“I know what was the matter with you, Rosa,” her cousin told her one afternoon after an especially enjoyable set with Paul and Gar, “you thought you were fat, and so you were self-conscious and miserable. Now you think you aren’t very fat, and you’re proud.”

“I think I’m not! I am not, am I Nancy? Tell me quickly! End this ‘crool’ suspense—” and Rosa performed a wonderful stunt with tennis racket and ball, actually “flying” off her feet in a really creditable manner.

She was so happy! No one who has always been free from such an insistent worry as Rosa’s had been, can actually understand the joy of hope that a few pounds less flesh can bring. The hand of that little white scale became a friend, an understanding friend, and every time it pointed to a figure Rosa held her breath.

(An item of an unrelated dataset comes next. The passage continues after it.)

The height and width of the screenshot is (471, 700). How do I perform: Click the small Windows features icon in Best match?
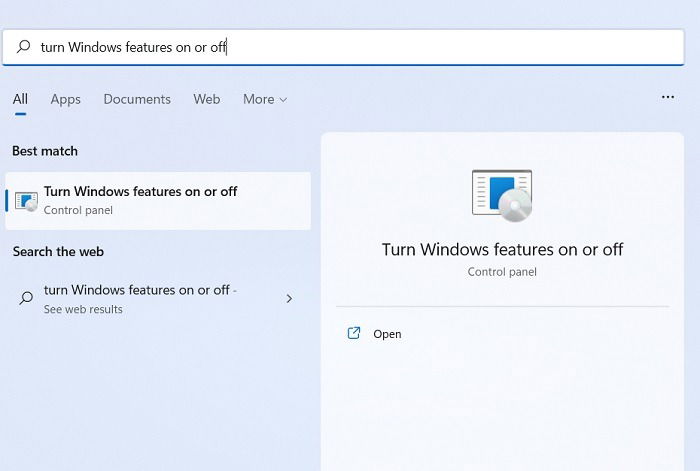(26, 201)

But this did not solve the mystery built around Orilla. Rosa herself was as keenly interested in that as was Nancy, in spite of her rescue from any actual need of it. Bit by bit she confided in Nancy details of the queer bargain between her and Orilla. She had shared her allowance with her, who insisted she had a right to some of it anyway, and that she would not “make Rosa as thin as herself” if she didn’t pay well for it.

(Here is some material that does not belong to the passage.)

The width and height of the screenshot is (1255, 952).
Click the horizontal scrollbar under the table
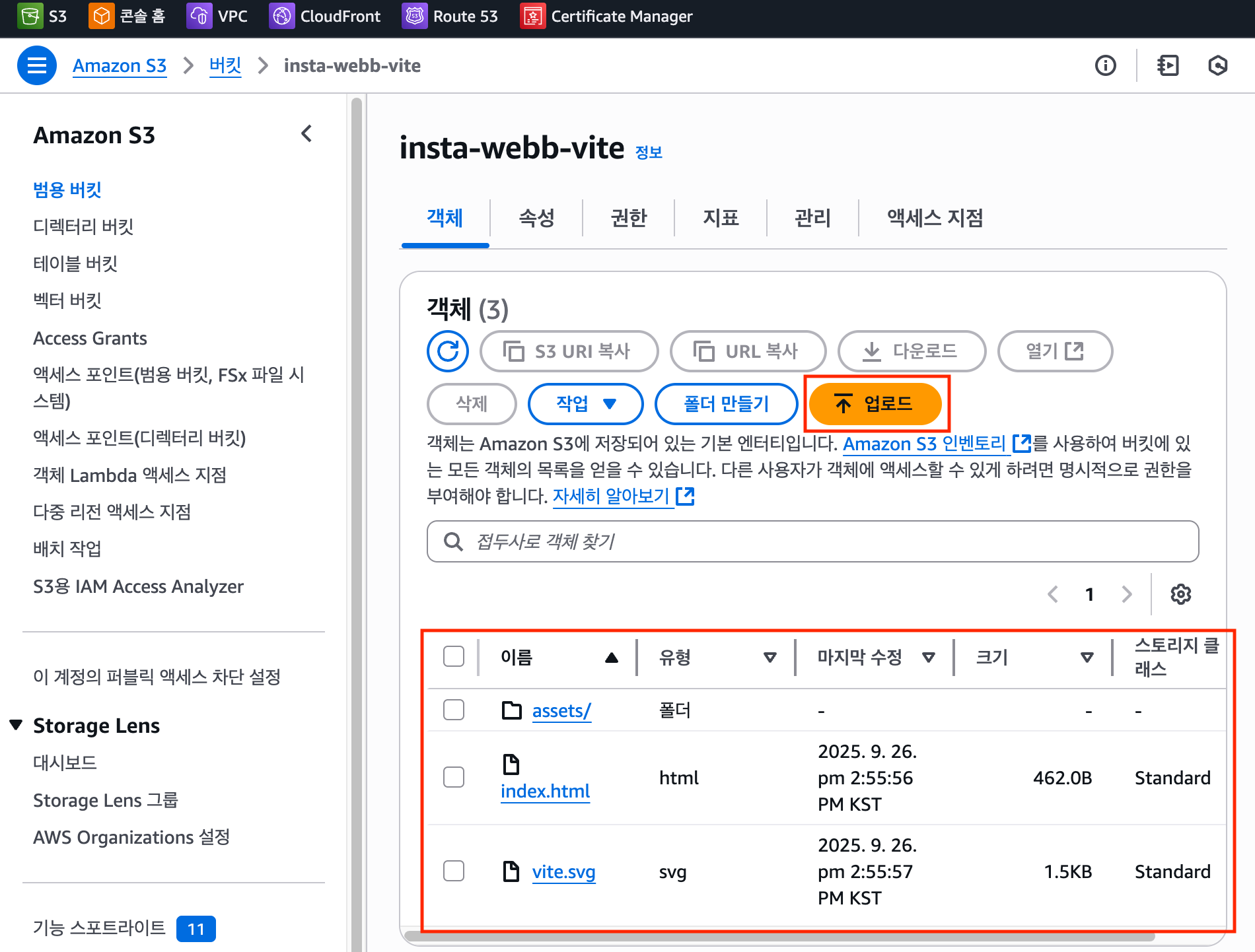(779, 936)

“But what has she done with the money?” Nancy asked, after that admission.

“Oh, I don’t know,” replied Rosa, innocently. “You see, she had some big project in her mind and everything else she could get was supposed to go toward it.”

One evening when Nancy was seeking a little solitude along the lake front, there to read again her latest letter from her mother and the latest “funny page” from Ted, she was startled by someone calling her name in a hushed, whispering voice.

“Who is it?” she asked, although quite certain of whom it would prove to be.

“I, Orilla,” came the answer, as the girl stepped from behind the shrubbery into Nancy’s path.

“Oh, how you frightened me!” Nancy exclaimed. “I was so intent upon—my own thoughts. How are you, Orilla? We haven’t seen or heard of you in such a long time.”